Cuando hubo caminado trescientos metros, se quitó de manera ostentosa su gorra de ladrón y, tirándola a una alcantarilla, la reemplazó por el sombrero flexible de un hombre honrado. Su paso se hizo más seguro. Sin embargo, el corazón de oro del padre Mimile, todavía caliente, no cesaba de molestarle, porque seguía latiéndole desagradablemente en el bolsillo. Además, le hubiera gustado contemplarlo con tranquilidad, pues era un corazón que, con sólo verlo, ponía a cualquiera casi en la obligación de delinquir.
Ciento veinte brazas más adelante y aprovechando una alcantarilla de dimensiones superiores a las de la anterior, Aulne se desembarazó de la porra y de la podadera. Ambos instrumentos estaban recubiertos de cabellos pegados y de sangre, y como a Aulne le gustaba hacer las cosas cuidadosamente, seguro que también abundaban de huellas digitales. Sin embargo, conservó, sin tocarla la misma indumentaria, por completo salpicada de sangre pegajosa, pues, dado que a los viandantes no les suele caber en la cabeza que un asesino vista como todo el mundo, tampoco era cuestión de infringir el código del medio.
En la parada de taxis eligió uno bien vistoso y reconocible. Se trataba de un antiguo Bernazizi, modelo 1923, con asientos de imitación esterilla, trasero puntiagudo, conductor tuerto y parachoques de atrás medio caído. Los colores frambuesa y amarillo de la capota de satén rayado añadían al conjunto un toque inolvidable. Aulne pasó a su interior.

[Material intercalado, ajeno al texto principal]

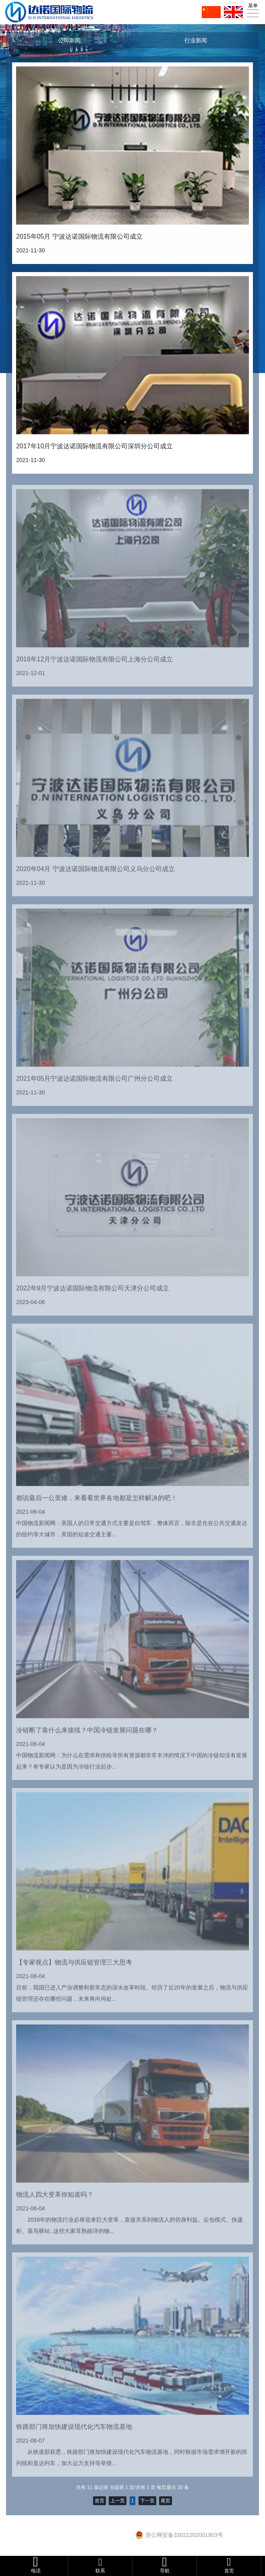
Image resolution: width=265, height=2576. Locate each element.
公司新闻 (69, 40)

-¿Dónde le llevo, burgués? -preguntó el chófer, un ruso ucraniano a juzgar por su acento.
-Dé la vuelta a la manzana... -respondió Aulne.
-¿Cuántas veces?
-Todas las que sean necesarias hasta que la bofia nos eche el ojo encima.

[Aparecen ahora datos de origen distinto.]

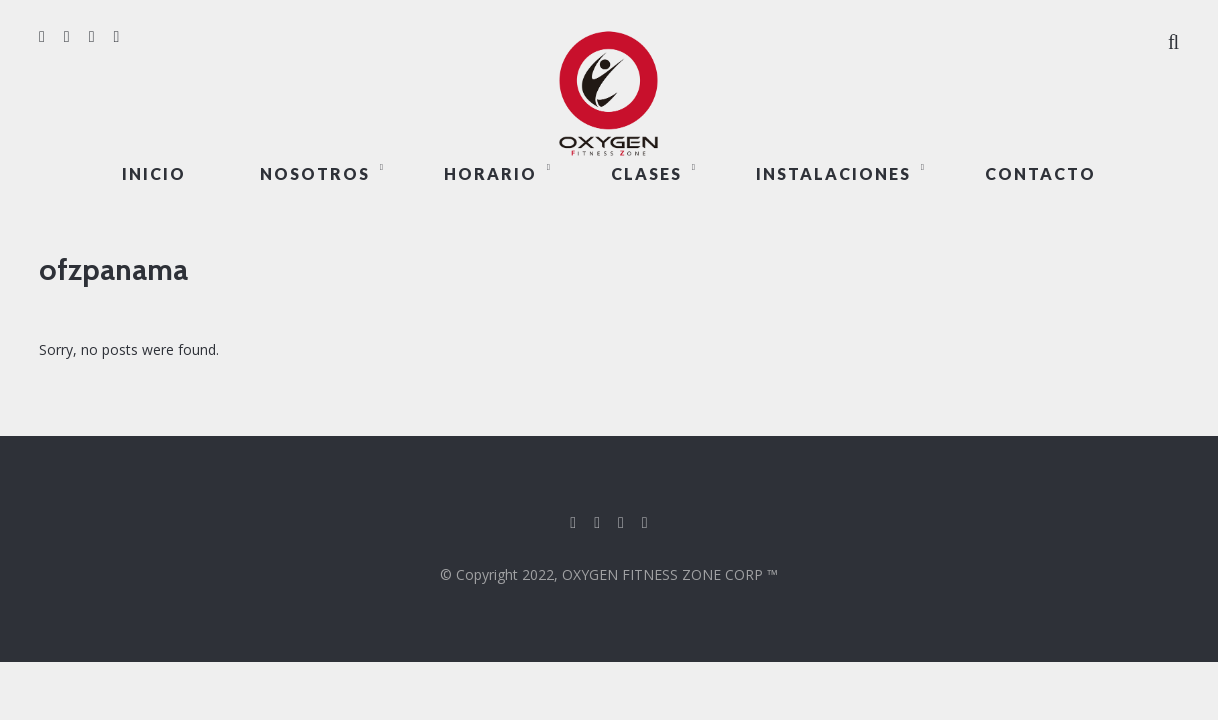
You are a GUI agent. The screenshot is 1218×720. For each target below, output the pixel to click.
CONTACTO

-¡Ah, ah! -reflexionó el taxista de manera audible-. Bueno... bien... veamos... Como posiblemente me será difícil llegar a marchar con exceso de velocidad ¿qué le parece si circulo por la izquierda? ¿Eh?
-Correcto -aceptó Aulne.
Bajó a tope la capota y se sentó lo más estirado posible para que pudiera verse con facilidad la sangre que adornaba su indumentaria. Eso, combinado con el sombrero de hombre honrado que lucía, haría evidente a cualquiera que tenía algo que ocultar.